L'abstention des hauts fonctionnaires membres du conseil d'administration aurait pu lui compliquer les choses. C'était compter sans les déclarations du représentant de la Chambre de commerce et d'industrie de Paris...
«Un garçon de qualité, sympathique, que je connais bien.» Avec cette toute petite phrase, le représentant de la chambre de commerce et d'industrie de Paris (CCIP), Claude Leroi, a fait cesser le suspense. Jean Sarkozy pourrait bien accéder au fauteuil de président de l’Epad sans trop de difficultés.

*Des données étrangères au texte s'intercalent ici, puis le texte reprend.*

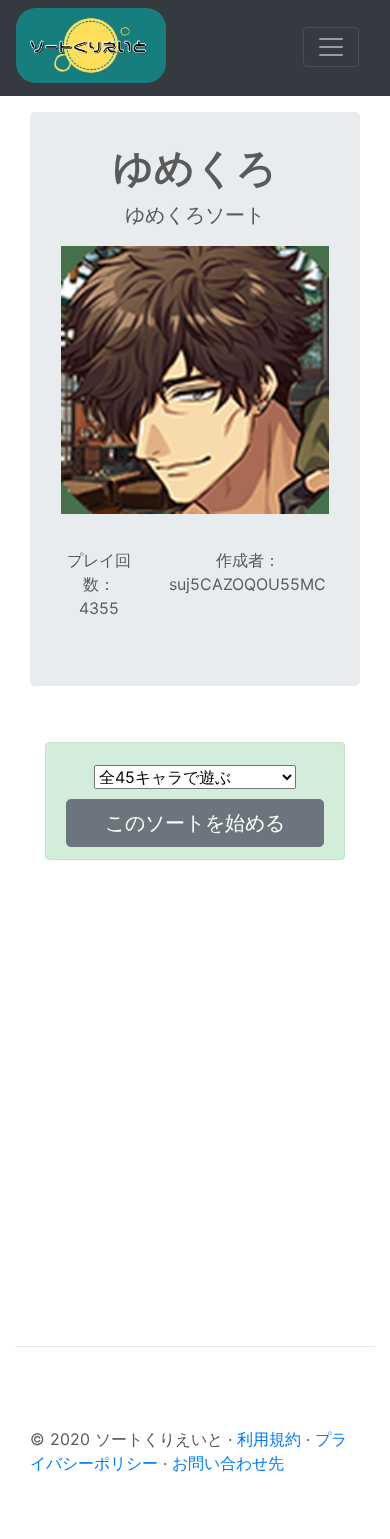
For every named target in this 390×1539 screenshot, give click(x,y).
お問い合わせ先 (228, 1463)
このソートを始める (195, 823)
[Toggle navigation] (331, 47)
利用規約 (269, 1439)
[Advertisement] (195, 1071)
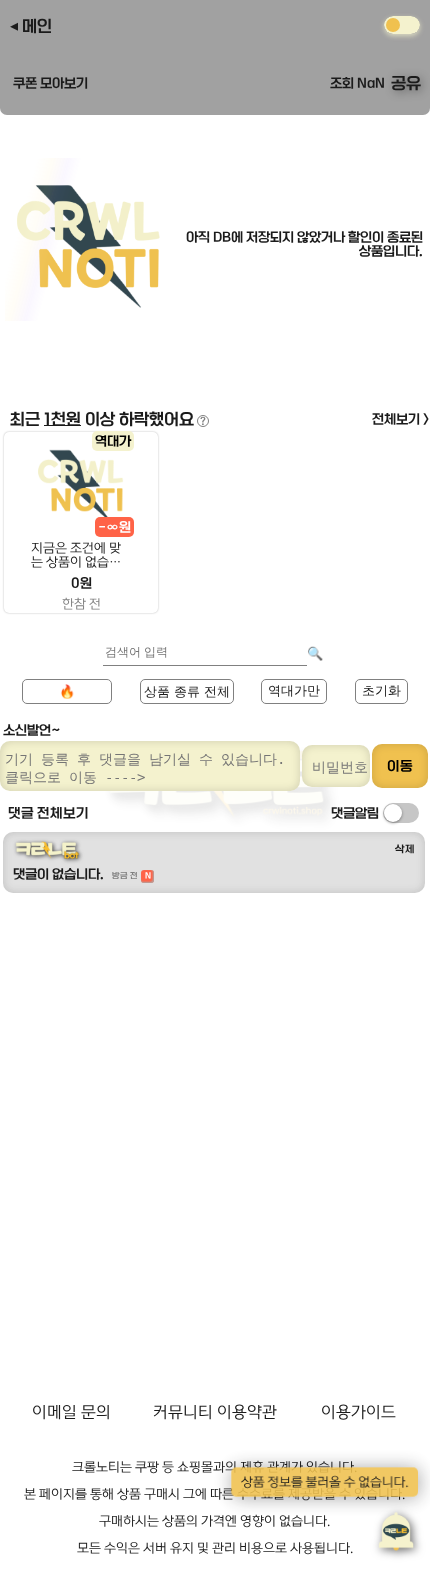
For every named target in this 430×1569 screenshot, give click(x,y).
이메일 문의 (71, 1412)
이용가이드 (358, 1412)
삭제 (405, 849)
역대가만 (294, 690)
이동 (400, 766)
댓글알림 (355, 813)
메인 (37, 26)
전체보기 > (401, 419)
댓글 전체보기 (48, 813)
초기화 (381, 690)
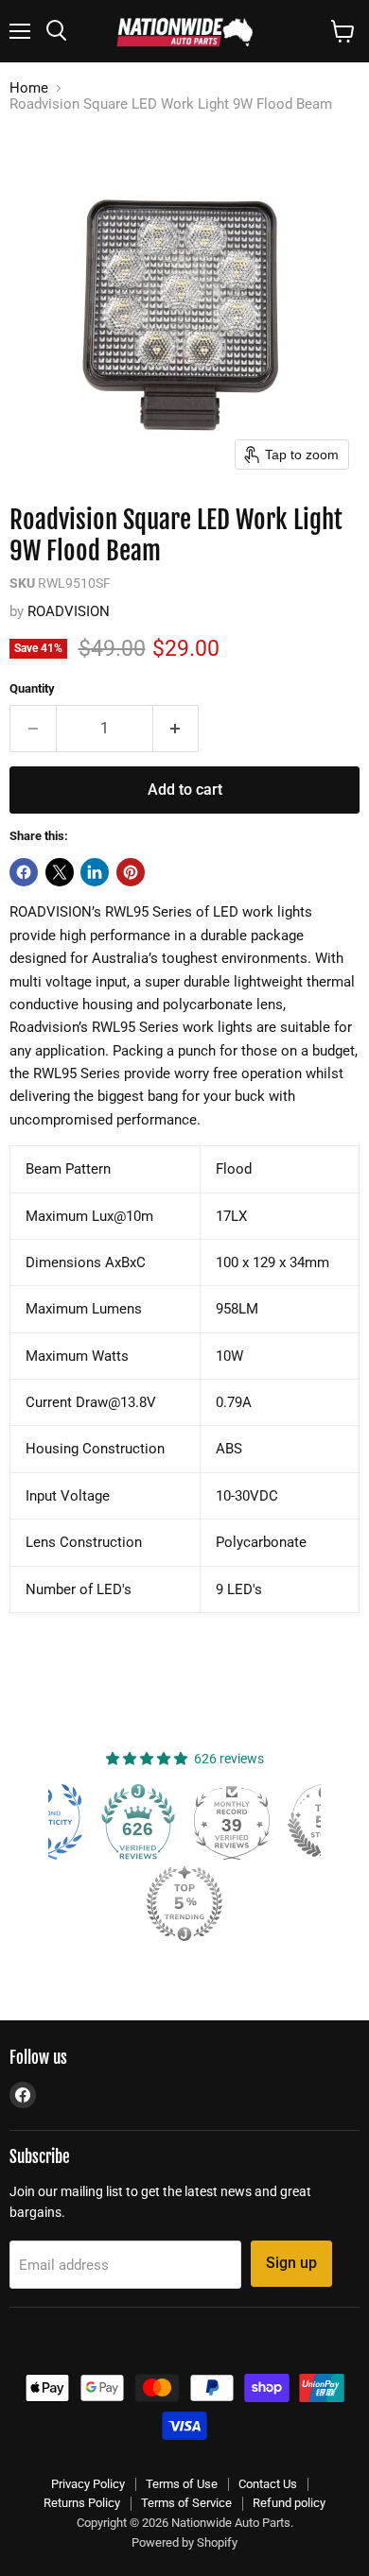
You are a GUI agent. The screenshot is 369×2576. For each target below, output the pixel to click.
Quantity (32, 688)
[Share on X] (59, 872)
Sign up (291, 2263)
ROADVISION (68, 611)
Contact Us (267, 2484)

Depuis que Luc Chatel, le porte-parole du gouvernement, a demandé dimanche à ce que les 8 haut fonctionnaires membres du conseil d’administration s’abstiennent de voter pour la nomination du futur patron de l’Epad, le 4 décembre prochain, l’élection est ré ouverte. Comprendre que Patrick Jarry, le maire communiste de Nanterre, regagne des chances face à son concurrent Jean Sarkozy.
Vote prépondérant
Si les membres nommés par l'Etat s’abstenaient, il ne resterait plus que les votes de ceux issus des collectivités locales: un représentant pour chacune des communes de Nanterre, Courbevoie, Puteaux et Paris, un pour la région Ile-de-France, un pour le Syndicat des transports d'Ile-de-France (Stif), un pour la Chambre de commerce et d'industrie de Paris (CCIP), deux pour le Conseil général. Il y a un équilibre parfait entre les collectivités aux mains de la droite et de la gauche, le vote du représentant de la CCIP, sans étiquette, aurait alors été prépondérant.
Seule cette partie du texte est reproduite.